Thomas Stanley (died 15 December 1571) was a goldsmith and officer of the Royal Mint in Tudor England. Stanley rose to the rank of Under-Treasurer of the Mint at the Tower of London in the reign of Queen Elizabeth I.

==Family==
Thomas Stanley was the third son of Thomas Stanley, of Dalgarth, Cumberland, and his wife Margaret, daughter of John Fleming. He married Joyce, daughter of John Barrett, of Aveley, Essex, and widow of Sir James Wilford, soldier and politician. Their only daughter, Mary, married Sir Edward Herbert (c. 1542–1595), second son of the Earl of Pembroke. Her son William Herbert, 1st Baron Powis (1572–1655) was Lord High Steward to Elizabeth I and is a candidate for "Mr WH", the dedicatee of Shakespeare's sonnets.

==Career==
Stanley was appointed as one of the Assay Masters of the Mint in March 1545, following a restructuring and expansion of the Royal Mint under Henry VIII associated with a major effort to prop up the economy by debasing the currency. The policy of debasement was continued by Lord Protector Somerset early in the reign of Henry's son, Edward VI, but after Somerset's fall the Earl of Warwick implemented a plan to reform the currency in an attempt to control rampant inflation. Stanley was one of a consortium of Mint officials appointed in 1551 to advise the government on new standards for the coinage. Another general restructuring of the Mint in the spring of 1552 resulted in the appointment of Thomas Egerton as Under-Treasurer and Stanley's promotion to Comptroller.

Egerton was dismissed from office by Mary I's government in 1555, and from that time until 1571 control of the Tower Mint was essentially in the hands of Thomas Stanley. On the accession of Elizabeth he was confirmed as Comptroller of the Mint (August 1559) and he was formally appointed Under-Treasurer of the Mint on 14 July 1561, an office he held until his death.
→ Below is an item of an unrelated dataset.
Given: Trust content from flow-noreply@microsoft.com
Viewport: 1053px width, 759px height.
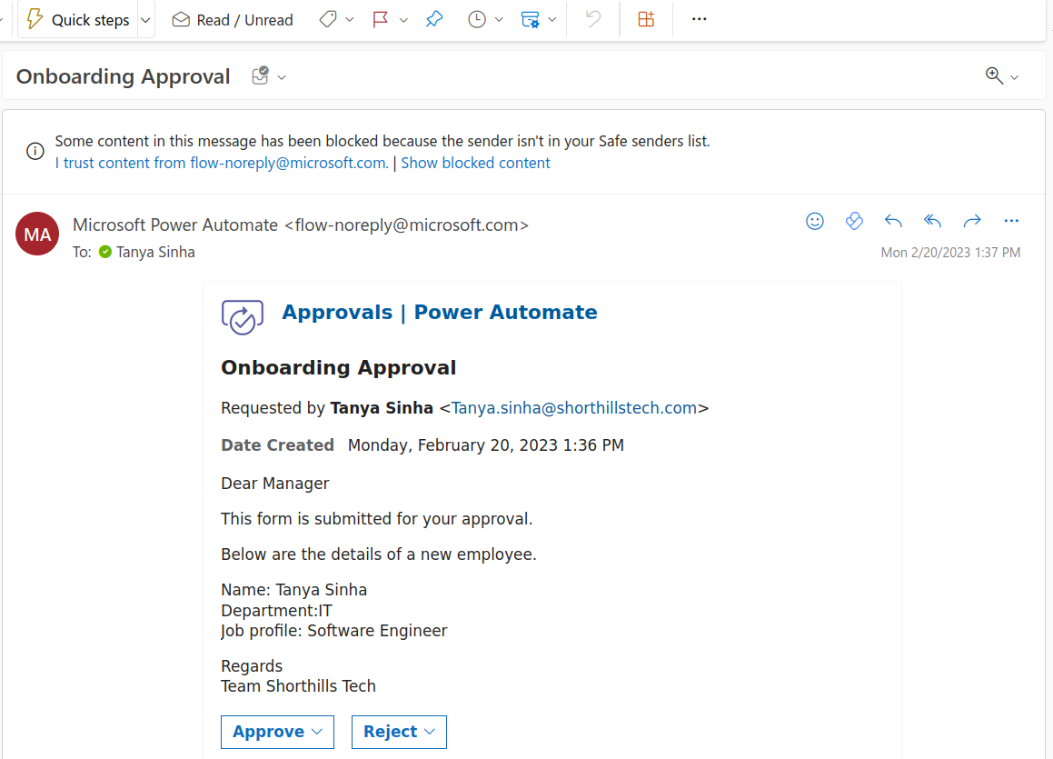Looking at the screenshot, I should click(x=221, y=163).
As head officer of the Tower Mint, Stanley supervised the great Elizabethan recoinage which was planned from the beginning of the reign and was carried out between December 1560 and October 1561.

Disputes between Stanley and his fellow officers, Comptroller John Bull and assay-master William Humfrey, broke out in a series of accusations and cross-accusations over the next few years that escalated to a 1565 attempt by the two men to discredit Stanley by stealing money under his control. The plot was discovered and Bull confessed, but questions about Stanley's management of the Mint continued. His inability to properly account for his funds during the reign of Queen Mary led to the confiscation of his properties on 2 October 1571, and he died two months later, on 15 December 1571.